╭─ Source excerpt

After months of delays and uncertainty, the Trump administration says it has agreed on the ‘framework’ for a deal with China to keep TikTok operating in the US.
Most of the details of the purported agreement are still unknown, including which investors will be buying TikTok’s US assets, or whether TikTok’s powerful recommendation algorithm will be part of the transaction.
But the deal will be confirmed by President Donald Trump and Chinese President Xi Jinping following a phone call on Friday, US Treasury Secretary Scott Bessent said.
“We’re not going to talk about the commercial terms of the deal. It’s between two private parties, but the commercial terms have been agreed upon,” the Wall Street Journal quoted Bessent as saying in Madrid on Monday (September 15), where he led a US delegation in trade talks with China.
The announcement of a deal comes just two days before a September 17 deadline for the US’s “divest-or-ban” law, which requires TikTok to sell its US operations or face an effective ban on operating in the US.
The law, passed by a bipartisan majority in Congress and signed by then-President Joe Biden, was triggered by national security concerns and fears that TikTok has been giving the Chinese Communist Party access to US users’ private data – something the social media company has vehemently denied.
The law was originally meant to go into effect in January, and the app briefly went dark for US users at that time. But it came back to life after President Trump, in one of the first actions of his second term in office, ordered a 75-day delay on implementing the law. This was in order to give time for American investors to come up with a bid for TikTok.

╰─

### Written exercise 1
Copy everything in the TikTok article from "The law, passed" down to "has vehemently denied.", changing "bipartisan" to "cross-party".
### Written exercise 2
According to the TikTok article, who led the US delegation in the trade talks with China in Madrid?

╭─ Entries

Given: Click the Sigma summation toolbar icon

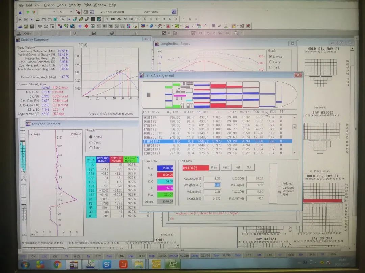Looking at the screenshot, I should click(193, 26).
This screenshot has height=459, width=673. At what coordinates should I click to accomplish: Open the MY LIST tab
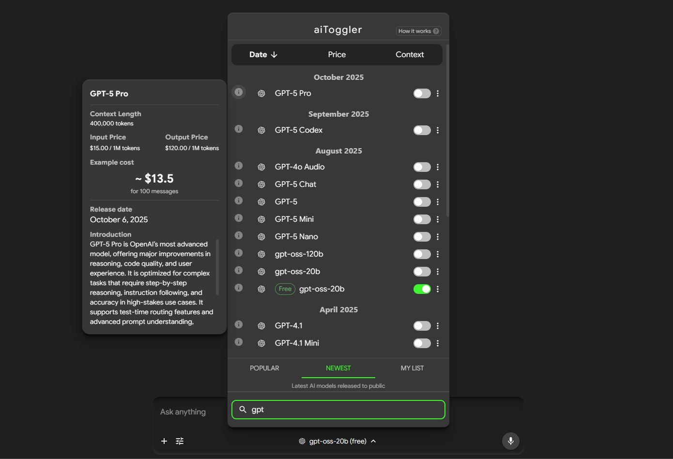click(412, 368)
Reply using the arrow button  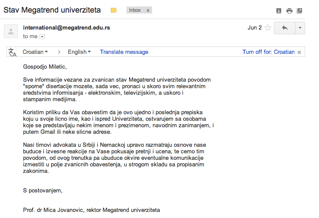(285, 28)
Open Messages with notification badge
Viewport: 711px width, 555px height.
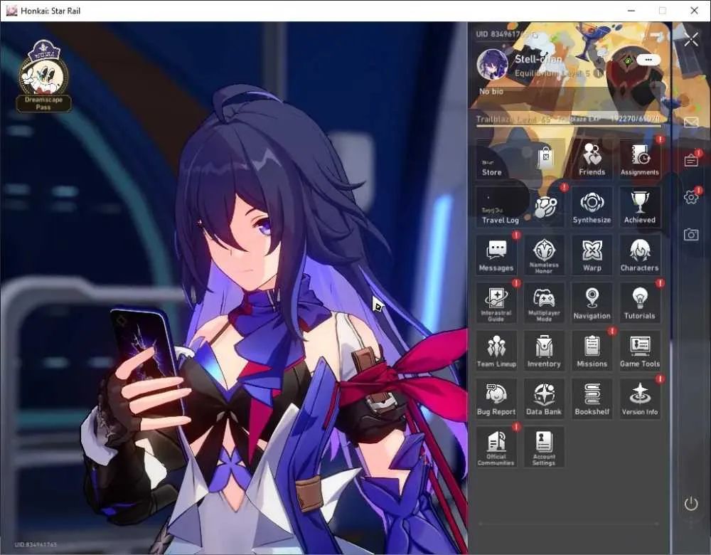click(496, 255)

╰─

### Task output 1
The law, passed by a cross-party majority in Congress and signed by then-President Joe Biden, was triggered by national security concerns and fears that TikTok has been giving the Chinese Communist Party access to US users’ private data – something the social media company has vehemently denied.

### Task output 2
US Treasury Secretary Scott Bessent.